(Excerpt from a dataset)
"""
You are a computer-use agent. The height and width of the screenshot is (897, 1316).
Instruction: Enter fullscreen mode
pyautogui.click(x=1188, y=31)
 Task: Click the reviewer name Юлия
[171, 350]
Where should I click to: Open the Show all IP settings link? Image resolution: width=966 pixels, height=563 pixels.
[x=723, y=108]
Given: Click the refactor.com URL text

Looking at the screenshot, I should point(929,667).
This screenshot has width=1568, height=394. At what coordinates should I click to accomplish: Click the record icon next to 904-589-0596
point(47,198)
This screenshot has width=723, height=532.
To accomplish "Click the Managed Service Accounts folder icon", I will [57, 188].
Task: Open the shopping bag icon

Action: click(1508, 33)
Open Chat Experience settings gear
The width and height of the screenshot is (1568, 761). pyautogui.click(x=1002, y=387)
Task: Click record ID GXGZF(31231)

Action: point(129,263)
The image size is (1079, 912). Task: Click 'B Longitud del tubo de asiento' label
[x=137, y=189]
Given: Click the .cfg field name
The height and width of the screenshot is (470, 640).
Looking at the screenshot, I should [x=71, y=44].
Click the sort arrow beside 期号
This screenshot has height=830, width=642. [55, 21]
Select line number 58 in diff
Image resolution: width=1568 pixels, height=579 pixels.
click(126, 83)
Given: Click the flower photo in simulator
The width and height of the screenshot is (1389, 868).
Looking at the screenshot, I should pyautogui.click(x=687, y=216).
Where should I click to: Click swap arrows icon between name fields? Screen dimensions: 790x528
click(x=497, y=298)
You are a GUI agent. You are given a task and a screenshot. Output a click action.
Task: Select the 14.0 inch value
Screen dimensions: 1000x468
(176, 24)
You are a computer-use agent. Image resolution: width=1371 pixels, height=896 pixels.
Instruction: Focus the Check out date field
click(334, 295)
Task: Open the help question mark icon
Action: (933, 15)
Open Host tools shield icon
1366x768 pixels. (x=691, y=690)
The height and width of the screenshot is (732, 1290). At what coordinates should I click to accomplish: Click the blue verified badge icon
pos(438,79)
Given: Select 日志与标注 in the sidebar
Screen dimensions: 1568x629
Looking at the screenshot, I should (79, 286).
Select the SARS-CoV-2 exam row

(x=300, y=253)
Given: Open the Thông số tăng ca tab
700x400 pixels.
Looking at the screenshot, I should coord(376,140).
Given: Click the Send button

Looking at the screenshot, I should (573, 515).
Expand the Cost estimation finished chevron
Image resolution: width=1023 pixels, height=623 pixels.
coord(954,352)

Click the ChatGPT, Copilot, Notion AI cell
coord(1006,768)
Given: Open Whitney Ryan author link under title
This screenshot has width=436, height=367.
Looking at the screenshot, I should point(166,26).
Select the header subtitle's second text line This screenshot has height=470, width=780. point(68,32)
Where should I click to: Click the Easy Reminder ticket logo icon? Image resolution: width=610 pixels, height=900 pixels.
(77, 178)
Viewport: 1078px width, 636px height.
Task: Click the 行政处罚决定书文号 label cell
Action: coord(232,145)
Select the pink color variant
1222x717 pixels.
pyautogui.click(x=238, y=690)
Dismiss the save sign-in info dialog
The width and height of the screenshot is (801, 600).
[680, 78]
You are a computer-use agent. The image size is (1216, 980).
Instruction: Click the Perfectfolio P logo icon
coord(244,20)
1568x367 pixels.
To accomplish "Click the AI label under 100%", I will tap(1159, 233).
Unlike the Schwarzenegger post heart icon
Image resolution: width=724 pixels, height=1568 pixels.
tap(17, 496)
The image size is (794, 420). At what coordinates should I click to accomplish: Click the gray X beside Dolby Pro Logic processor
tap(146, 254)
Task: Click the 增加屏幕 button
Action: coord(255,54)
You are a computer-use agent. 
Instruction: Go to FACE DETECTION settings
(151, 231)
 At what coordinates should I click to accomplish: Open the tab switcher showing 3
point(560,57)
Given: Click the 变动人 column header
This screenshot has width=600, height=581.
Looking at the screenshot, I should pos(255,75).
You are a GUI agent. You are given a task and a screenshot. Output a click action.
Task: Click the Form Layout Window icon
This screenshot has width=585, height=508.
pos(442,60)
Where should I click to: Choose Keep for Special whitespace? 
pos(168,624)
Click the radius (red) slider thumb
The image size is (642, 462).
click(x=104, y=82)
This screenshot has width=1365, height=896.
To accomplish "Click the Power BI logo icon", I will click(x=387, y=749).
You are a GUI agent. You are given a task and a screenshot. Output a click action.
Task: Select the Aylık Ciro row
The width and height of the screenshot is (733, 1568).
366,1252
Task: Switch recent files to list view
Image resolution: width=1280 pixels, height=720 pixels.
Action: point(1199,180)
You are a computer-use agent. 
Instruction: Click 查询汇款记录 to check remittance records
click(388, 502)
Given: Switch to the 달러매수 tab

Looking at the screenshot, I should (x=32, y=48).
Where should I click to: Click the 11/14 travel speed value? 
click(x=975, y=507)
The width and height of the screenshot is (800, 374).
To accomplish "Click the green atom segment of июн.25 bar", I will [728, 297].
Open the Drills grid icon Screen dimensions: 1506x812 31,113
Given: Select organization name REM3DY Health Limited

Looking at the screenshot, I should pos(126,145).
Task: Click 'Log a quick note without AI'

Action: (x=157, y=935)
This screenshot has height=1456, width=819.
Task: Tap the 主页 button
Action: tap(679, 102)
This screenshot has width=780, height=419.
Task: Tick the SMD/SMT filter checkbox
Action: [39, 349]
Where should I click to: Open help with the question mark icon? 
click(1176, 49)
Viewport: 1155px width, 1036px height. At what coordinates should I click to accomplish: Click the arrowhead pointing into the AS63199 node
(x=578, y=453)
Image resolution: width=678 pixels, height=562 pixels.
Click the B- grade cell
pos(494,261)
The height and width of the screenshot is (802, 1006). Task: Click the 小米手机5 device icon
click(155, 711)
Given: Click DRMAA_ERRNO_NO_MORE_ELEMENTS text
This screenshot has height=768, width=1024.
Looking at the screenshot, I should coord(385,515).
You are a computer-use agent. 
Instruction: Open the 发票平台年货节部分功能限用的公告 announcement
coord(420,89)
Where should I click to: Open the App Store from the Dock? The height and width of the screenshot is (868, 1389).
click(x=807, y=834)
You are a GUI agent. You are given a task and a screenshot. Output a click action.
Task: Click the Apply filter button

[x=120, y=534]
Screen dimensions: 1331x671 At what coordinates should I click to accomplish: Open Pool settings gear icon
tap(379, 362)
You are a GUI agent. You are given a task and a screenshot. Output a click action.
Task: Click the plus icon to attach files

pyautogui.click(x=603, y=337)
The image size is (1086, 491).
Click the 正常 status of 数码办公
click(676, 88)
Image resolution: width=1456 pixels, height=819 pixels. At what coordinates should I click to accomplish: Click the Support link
"""
§ **Exercise instructions**:
Reproduce all of the records above verbatim.

§ **Solution**:
You are a computer-use agent. The height and width of the screenshot is (897, 1316).
Instruction: Enter fullscreen mode
pyautogui.click(x=1188, y=31)
 Task: Click the reviewer name Юлия
[171, 350]
Where should I click to: Open the Show all IP settings link? Image resolution: width=966 pixels, height=563 pixels.
[x=723, y=108]
Given: Click the refactor.com URL text

Looking at the screenshot, I should point(929,667).
This screenshot has width=1568, height=394. At what coordinates should I click to accomplish: Click the record icon next to 904-589-0596
point(47,198)
This screenshot has width=723, height=532.
To accomplish "Click the Managed Service Accounts folder icon", I will [57, 188].
Task: Open the shopping bag icon

Action: click(1508, 33)
Open Chat Experience settings gear
The width and height of the screenshot is (1568, 761). pyautogui.click(x=1002, y=387)
Task: Click record ID GXGZF(31231)

Action: point(129,263)
The image size is (1079, 912). Task: Click 'B Longitud del tubo de asiento' label
[x=137, y=189]
Given: Click the .cfg field name
The height and width of the screenshot is (470, 640).
Looking at the screenshot, I should [x=71, y=44].
Click the sort arrow beside 期号
This screenshot has height=830, width=642. [55, 21]
Select line number 58 in diff
Image resolution: width=1568 pixels, height=579 pixels.
click(126, 83)
Given: Click the flower photo in simulator
The width and height of the screenshot is (1389, 868).
Looking at the screenshot, I should pyautogui.click(x=687, y=216).
Where should I click to: Click swap arrows icon between name fields? Screen dimensions: 790x528
click(x=497, y=298)
You are a GUI agent. You are given a task and a screenshot. Output a click action.
Task: Select the 14.0 inch value
Screen dimensions: 1000x468
(176, 24)
You are a computer-use agent. Image resolution: width=1371 pixels, height=896 pixels.
Instruction: Focus the Check out date field
click(334, 295)
Task: Open the help question mark icon
Action: (933, 15)
Open Host tools shield icon
1366x768 pixels. (x=691, y=690)
The height and width of the screenshot is (732, 1290). At what coordinates should I click to accomplish: Click the blue verified badge icon
pos(438,79)
Given: Select 日志与标注 in the sidebar
Screen dimensions: 1568x629
Looking at the screenshot, I should (79, 286).
Select the SARS-CoV-2 exam row

(x=300, y=253)
Given: Open the Thông số tăng ca tab
700x400 pixels.
Looking at the screenshot, I should coord(376,140).
Given: Click the Send button

Looking at the screenshot, I should (573, 515).
Expand the Cost estimation finished chevron
Image resolution: width=1023 pixels, height=623 pixels.
coord(954,352)

Click the ChatGPT, Copilot, Notion AI cell
coord(1006,768)
Given: Open Whitney Ryan author link under title
This screenshot has width=436, height=367.
Looking at the screenshot, I should point(166,26).
Select the header subtitle's second text line This screenshot has height=470, width=780. point(68,32)
Where should I click to: Click the Easy Reminder ticket logo icon? Image resolution: width=610 pixels, height=900 pixels.
(77, 178)
Viewport: 1078px width, 636px height.
Task: Click the 行政处罚决定书文号 label cell
Action: coord(232,145)
Select the pink color variant
1222x717 pixels.
pyautogui.click(x=238, y=690)
Dismiss the save sign-in info dialog
The width and height of the screenshot is (801, 600).
[680, 78]
You are a computer-use agent. The image size is (1216, 980).
Instruction: Click the Perfectfolio P logo icon
coord(244,20)
1568x367 pixels.
To accomplish "Click the AI label under 100%", I will tap(1159, 233).
Unlike the Schwarzenegger post heart icon
Image resolution: width=724 pixels, height=1568 pixels.
tap(17, 496)
The image size is (794, 420). At what coordinates should I click to accomplish: Click the gray X beside Dolby Pro Logic processor
tap(146, 254)
Task: Click the 增加屏幕 button
Action: coord(255,54)
You are a computer-use agent. 
Instruction: Go to FACE DETECTION settings
(151, 231)
 At what coordinates should I click to accomplish: Open the tab switcher showing 3
point(560,57)
Given: Click the 变动人 column header
This screenshot has width=600, height=581.
Looking at the screenshot, I should pos(255,75).
You are a GUI agent. You are given a task and a screenshot. Output a click action.
Task: Click the Form Layout Window icon
This screenshot has width=585, height=508.
pos(442,60)
Where should I click to: Choose Keep for Special whitespace? 
pos(168,624)
Click the radius (red) slider thumb
The image size is (642, 462).
click(x=104, y=82)
This screenshot has width=1365, height=896.
To accomplish "Click the Power BI logo icon", I will click(x=387, y=749).
You are a GUI agent. You are given a task and a screenshot. Output a click action.
Task: Select the Aylık Ciro row
The width and height of the screenshot is (733, 1568).
366,1252
Task: Switch recent files to list view
Image resolution: width=1280 pixels, height=720 pixels.
Action: point(1199,180)
You are a computer-use agent. 
Instruction: Click 查询汇款记录 to check remittance records
click(388, 502)
Given: Switch to the 달러매수 tab

Looking at the screenshot, I should (x=32, y=48).
Where should I click to: Click the 11/14 travel speed value? 
click(x=975, y=507)
The width and height of the screenshot is (800, 374).
To accomplish "Click the green atom segment of июн.25 bar", I will [728, 297].
Open the Drills grid icon Screen dimensions: 1506x812 31,113
Given: Select organization name REM3DY Health Limited

Looking at the screenshot, I should pos(126,145).
Task: Click 'Log a quick note without AI'

Action: (x=157, y=935)
This screenshot has height=1456, width=819.
Task: Tap the 主页 button
Action: tap(679, 102)
This screenshot has width=780, height=419.
Task: Tick the SMD/SMT filter checkbox
Action: [39, 349]
Where should I click to: Open help with the question mark icon? 
click(1176, 49)
Viewport: 1155px width, 1036px height. At what coordinates should I click to accomplish: Click the arrowhead pointing into the AS63199 node
(x=578, y=453)
Image resolution: width=678 pixels, height=562 pixels.
Click the B- grade cell
pos(494,261)
The height and width of the screenshot is (802, 1006). Task: Click the 小米手机5 device icon
click(155, 711)
Given: Click DRMAA_ERRNO_NO_MORE_ELEMENTS text
This screenshot has height=768, width=1024.
Looking at the screenshot, I should coord(385,515).
You are a computer-use agent. 
Instruction: Open the 发票平台年货节部分功能限用的公告 announcement
coord(420,89)
Where should I click to: Open the App Store from the Dock? The height and width of the screenshot is (868, 1389).
click(x=807, y=834)
You are a GUI agent. You are given a task and a screenshot. Output a click action.
Task: Click the Apply filter button

[x=120, y=534]
Screen dimensions: 1331x671 At what coordinates should I click to accomplish: Open Pool settings gear icon
tap(379, 362)
You are a GUI agent. You are given a task and a screenshot. Output a click action.
Task: Click the plus icon to attach files

pyautogui.click(x=603, y=337)
The image size is (1086, 491).
Click the 正常 status of 数码办公
click(676, 88)
Image resolution: width=1456 pixels, height=819 pixels. At what coordinates should I click to accomplish: Click the Support link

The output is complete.